Nu began to see this as his defining gesture, a noncommittal twitch of his shoulders, which was either a convincing subterfuge or evidence that Tubaal-qayin Dumuzi really meandered through life clueless.
“Granted, we came up with the engines that drive things like that Behemoth back there on our own, but there are other things—things in the Temple laboratories—that it would have taken us centuries to discover without Uzaaz’El’ guidance. He never seems to give us anyth
ing more than what he thinks we have the social maturity to handle. I wish he would be more forthright with his knowledge—especially now.”
Nu said, “Yet, you don’t worship his kind as gods like most tribes?”

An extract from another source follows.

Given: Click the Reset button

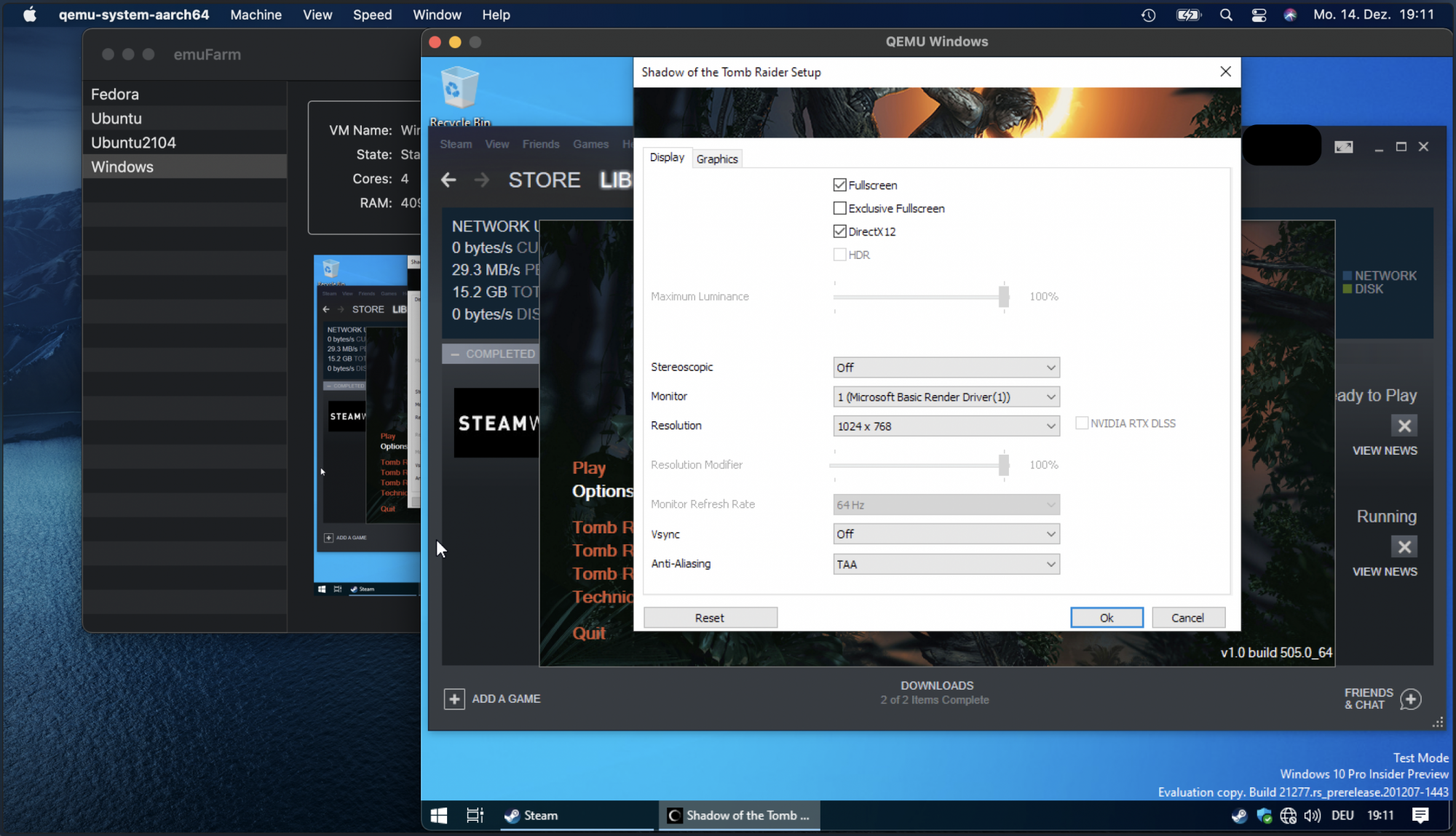Looking at the screenshot, I should (x=710, y=618).

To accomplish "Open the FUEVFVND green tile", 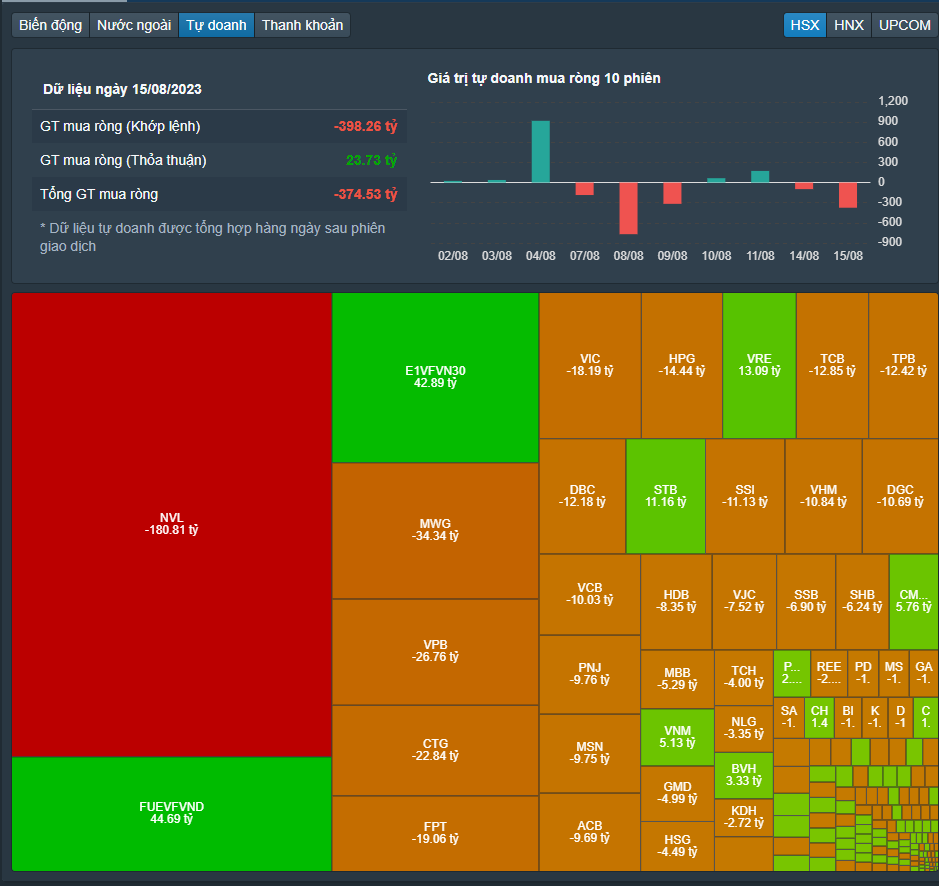I will [172, 814].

“Why should we, when he’s told us plainly that he isn’t? The only reason we still use words like ‘priest’ and ‘the Temple’ in connection with him is that they are leftover terms from a more primitive time—before we realized that we were simply dealing with intelligences that have been around a little longer than we have. Someday we’ll encounter lesser minds than ourselves—perhaps like the wild men of the East who have Short-lifer’s Syndrome—and we’ll be to them what Uzaaz’El is to us: Gods at first, and later, as they grow out of social infancy, benevolent elder intellects.”
“And where does your ‘elder intellect’ claim he comes from?”

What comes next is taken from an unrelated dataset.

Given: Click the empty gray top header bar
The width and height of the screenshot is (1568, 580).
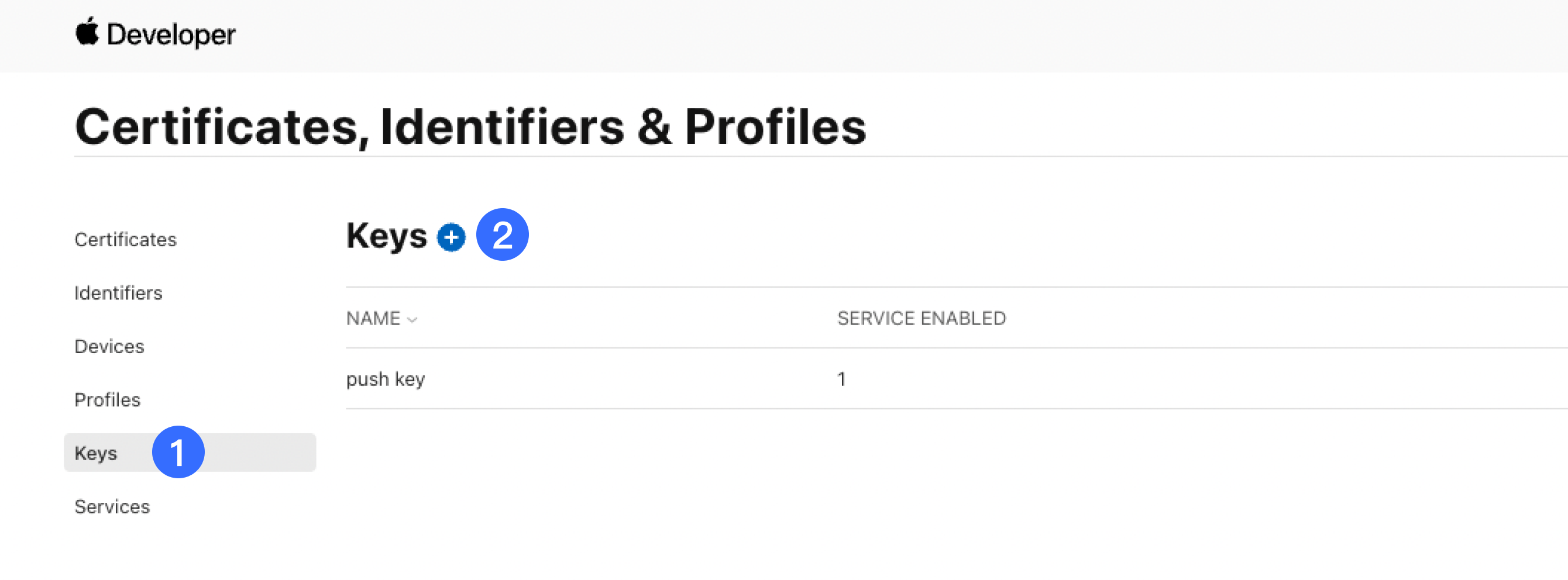Looking at the screenshot, I should click(852, 35).
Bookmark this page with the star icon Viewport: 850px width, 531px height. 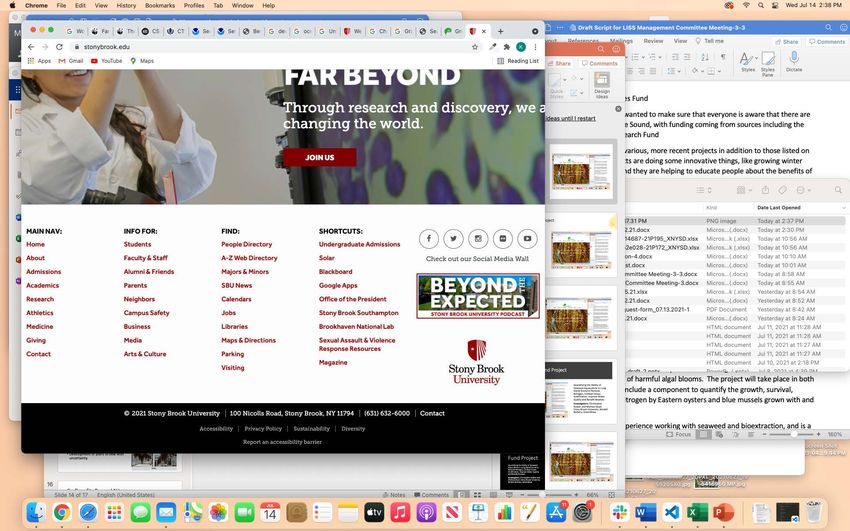[475, 47]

Tubaal-qayin shrugged again. “He makes no claims at all. It’s not as if I see him all that often or get to converse with him the way you and I are speaking right now. Frankly, the more Uzaaz’El keeps to the Temple, the better I like it. The Powers are unsettling to see and even worse to hear. It’s much better to let the titans deal with them.”

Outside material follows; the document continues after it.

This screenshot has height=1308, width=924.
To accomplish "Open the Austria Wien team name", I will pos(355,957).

“What then do the titans claim for them?”
“They say that there were intelligences abroad in the universe before the Powers, and before those intelligences, other beings, and so on.”
“You mean then that the cosmos had no real beginning?”
Dumuzi twitched his narrow shoulders. “None worth pondering.”
“How can a nation of engineers believe that when the mathematics of Q’Enukki—who taught the physics your technology is based on to the first Tubaal-qayin—demonstrates that the spatial heavens and time itself had to have had a beginning point, and thus an ultimate Creator?”
“I didn’t say the cosmos had no beginning, only that we don’t think it’s important, especially since this alleged creator of yours has made himself unknowable. What’s of consequence to us is where the world is going.”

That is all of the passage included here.